The Sheltering Sky was published in 1949 and made into a movie by Bernardo Bertolucci in 1990. The book received critical acclaim in Britain, and in November
Paul Bowles accepted an invitation from John Lehmann to claim his laurels in London. In December 1949 Paul Bowles sailed alone from Antwerp for Ceylon (later
called Sri Lanka). As the ship passed Tangier he felt homesick and was compelled to write. By the time the ship landed in Colombo he had completed the first
chapter of Let It Come Down, a story of the psychic destruction of an unwary pilgrim who sought a new life in North Africa.
In 1950, his second novel, The Delicate Prey was published; in 1952, Let It Come Down; and in 1955, The Spider's House. His prolific writing career has continued with published collections of short stories, an autobiography (Without Stopping, 1972), which describes his meetings with many people pivotal to the Beat Generation), travel and poetry books, as well as translations, most
notably the enigmatic tales of Moroccan Mohammed Mrabet (M'hashish,
The Lemon).
Strongly individualistic, his fiction often traces the corruption of innocence and the psychic disintegration of civilized man in a savagely primitive
environment. His works also include The Time of Friendship (1967), Collected Stories (1979), and Unwelcome Words (1988); and the novels Up Above the World (1966), and In the Red Room (1981). Bowles was also an accomplished travel writer, poet, and photographer.

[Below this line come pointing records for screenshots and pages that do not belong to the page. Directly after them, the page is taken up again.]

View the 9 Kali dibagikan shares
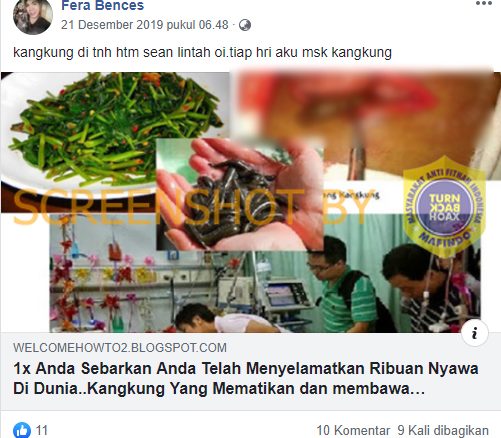This screenshot has width=501, height=438. pos(443,430)
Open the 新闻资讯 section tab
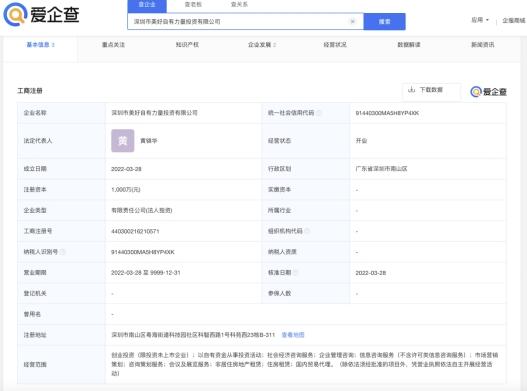The image size is (527, 391). 483,45
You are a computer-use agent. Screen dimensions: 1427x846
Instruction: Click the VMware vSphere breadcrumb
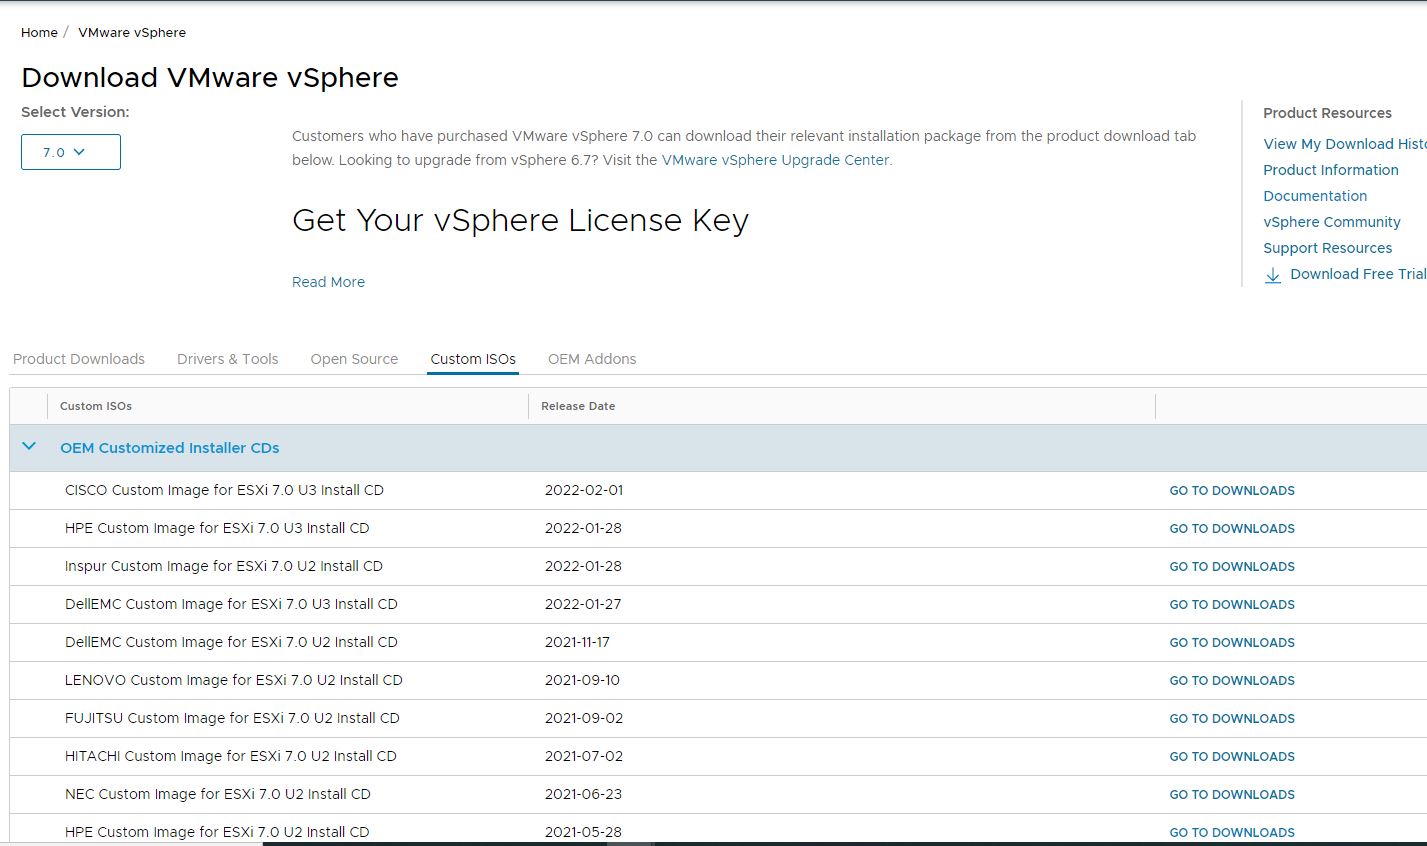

On the personal front, Bowles considered himself a Romantic in the creative but not the sexual sense. He hated, for example, D.H. Lawrence's view of sex as magical, even religious. Sex and gender distinctions were interesting if irrelevent. Bowles believed that somewhere out there was
a magic place or state of mind, a place that would deliver them into the ecstasy of personal revelation.
Jane Bowles died in 1973 after a series of mental breakdowns.
In 1998 the film Let It Come Down: The Life of Paul Bowles included scenes with Paul Bowles.
Paul Bowles died of a heart attack in a Tangier hospital on November 18, 1999.